Während „Im Himmel ist der Teufel los“ für die Narren ganz harmlos klingt, hört bei den Christen gerade bei diesem Thema der Spaß auf. Das bekommen die Narren jetzt deutlich zu spüren: Die Organisatoren von Open House, eine Initiative von Marburger Kreis und Kirchengemeinde, distanzieren sich heuer von den Faschingsabenden der Marktgemeinde und werden ihre Tontechnik nicht – wie in den Jahren zuvor – zur Verfügung stellen. Dies trifft den Sechserrat hart, denn eine gute Beschallungsanlage ist das A und O einer Büttensitzung.

„So schnell wird es also auch im Fasching ernst“, nimmt es Dieter Fürth dennoch mit Humor.

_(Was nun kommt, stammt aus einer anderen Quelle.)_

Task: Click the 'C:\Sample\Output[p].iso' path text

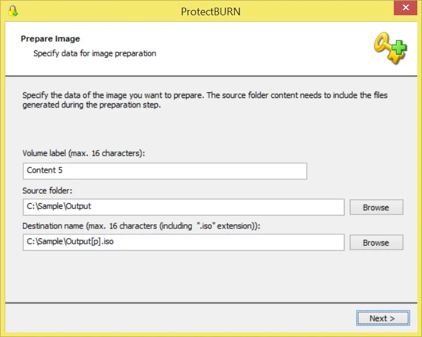Action: click(x=70, y=242)
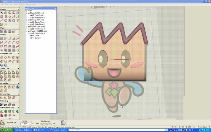Expand the Center Plane 1 tree node
This screenshot has height=132, width=211.
29,22
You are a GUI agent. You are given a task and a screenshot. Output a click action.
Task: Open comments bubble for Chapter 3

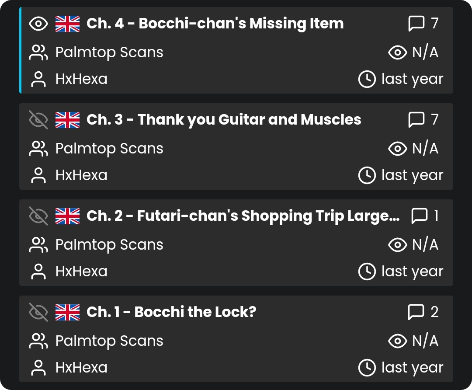[416, 120]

Weil im Dorf hinter vorgehaltener Hand viel erzählt und getratscht wird, ist es dem Sitzungspräsidenten wichtig, die Dinge auch einmal öffentlich anzusprechen und ins rechte Licht zu rücken.

Bei der Wahl des Mottos hatte der Sechserrat keine bösen Hintergedanken, stellt Dieter Fürth klar. „Wir wollen uns nicht über den christlichen Glauben lustig machen, die Kirche diffamieren oder gar den Teufel verherrlichen.“ Das Motto „Im Himmel ist der Teufel los“ sollte eigentlich mehr die Action umschreiben, eben dass viel los ist.

„Das ganze Tohuwabohu kann ich nicht ganz verstehen“, schüttelt Dieter Fürth den Kopf. Seiner Meinung nach sollten Christen nicht alles so verbissen sehen und mit manchen Dingen etwas toleranter und nicht gar so weltfremd umgehen. „Fasching ist Fasching, da sollte man die Kirche im wahrsten Sinne des Wortes im Dorf lassen.“

Ein wenig neidisch blickt da Dieter Fürth zu seinen Karnevalskameraden nach Köln. „Dort sind Kirche und Karneval seit jeher eine Symbiose eingegangen“, weiß der gebürtige Düsseldorfer. Nicht umsonst spricht man von rheinischem Katholizismus und meint damit die Einstellung des Kölners zu den kleinen Sünden verbunden mit der Hoffnung, dass der liebe Gott schon ein Auge zudrücken werde. „Et hät noch immer jot jejenage“ (es ist noch immer gut gegangen) ist ein Lebensmotto, mit dem sich der Kölner bei kleineren Verfehlungen selbst tröstet. Und: „Mer kann jo bichte jon“ (man kann ja beichten gehen). Schon in frühen Jahren genossen Kölner Kurfüsten, die gleichzeitig Erzbischöfe waren, das fröhliche Narrentreiben während der Tage vor der Fastenzeit, waren allerdings bedacht darauf, dass die Lustbarkeiten nicht ausuferten.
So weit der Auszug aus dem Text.